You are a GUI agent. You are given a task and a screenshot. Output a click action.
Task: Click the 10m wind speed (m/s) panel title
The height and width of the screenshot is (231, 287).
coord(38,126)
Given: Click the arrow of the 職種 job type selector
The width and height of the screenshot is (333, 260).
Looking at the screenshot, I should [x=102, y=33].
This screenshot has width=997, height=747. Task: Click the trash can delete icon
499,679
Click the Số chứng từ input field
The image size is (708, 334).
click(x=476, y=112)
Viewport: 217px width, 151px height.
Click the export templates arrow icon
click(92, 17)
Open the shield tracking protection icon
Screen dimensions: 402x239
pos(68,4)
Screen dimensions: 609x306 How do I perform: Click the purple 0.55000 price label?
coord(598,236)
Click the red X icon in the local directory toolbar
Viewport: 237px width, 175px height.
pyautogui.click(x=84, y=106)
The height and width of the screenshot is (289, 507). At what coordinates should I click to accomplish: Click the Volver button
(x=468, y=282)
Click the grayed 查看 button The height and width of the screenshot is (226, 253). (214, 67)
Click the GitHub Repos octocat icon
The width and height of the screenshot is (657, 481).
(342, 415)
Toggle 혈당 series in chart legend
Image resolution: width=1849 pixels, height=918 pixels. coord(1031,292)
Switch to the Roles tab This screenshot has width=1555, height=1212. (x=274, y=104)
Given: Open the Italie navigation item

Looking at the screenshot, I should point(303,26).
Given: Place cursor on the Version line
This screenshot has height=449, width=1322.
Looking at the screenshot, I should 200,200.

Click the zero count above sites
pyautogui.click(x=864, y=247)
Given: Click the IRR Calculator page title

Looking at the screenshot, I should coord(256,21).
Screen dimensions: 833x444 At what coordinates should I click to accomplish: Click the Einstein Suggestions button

------------------------

## Task instructions:
The whole of the data above must be given again, unaltered and complete.

## Result:
You are a GUI agent. You are given a task and a screenshot. Output a click action.
Task: Click the 10m wind speed (m/s) panel title
The height and width of the screenshot is (231, 287).
coord(38,126)
Given: Click the arrow of the 職種 job type selector
The width and height of the screenshot is (333, 260).
Looking at the screenshot, I should [x=102, y=33].
This screenshot has width=997, height=747. Task: Click the trash can delete icon
499,679
Click the Số chứng từ input field
The image size is (708, 334).
click(x=476, y=112)
Viewport: 217px width, 151px height.
Click the export templates arrow icon
click(92, 17)
Open the shield tracking protection icon
Screen dimensions: 402x239
pos(68,4)
Screen dimensions: 609x306 How do I perform: Click the purple 0.55000 price label?
coord(598,236)
Click the red X icon in the local directory toolbar
Viewport: 237px width, 175px height.
pyautogui.click(x=84, y=106)
The height and width of the screenshot is (289, 507). At what coordinates should I click to accomplish: Click the Volver button
(x=468, y=282)
Click the grayed 查看 button The height and width of the screenshot is (226, 253). (214, 67)
Click the GitHub Repos octocat icon
The width and height of the screenshot is (657, 481).
(342, 415)
Toggle 혈당 series in chart legend
Image resolution: width=1849 pixels, height=918 pixels. coord(1031,292)
Switch to the Roles tab This screenshot has width=1555, height=1212. (x=274, y=104)
Given: Open the Italie navigation item

Looking at the screenshot, I should point(303,26).
Given: Place cursor on the Version line
This screenshot has height=449, width=1322.
Looking at the screenshot, I should 200,200.

Click the zero count above sites
pyautogui.click(x=864, y=247)
Given: Click the IRR Calculator page title

Looking at the screenshot, I should coord(256,21).
Screen dimensions: 833x444 At what coordinates should I click to accomplish: Click the Einstein Suggestions button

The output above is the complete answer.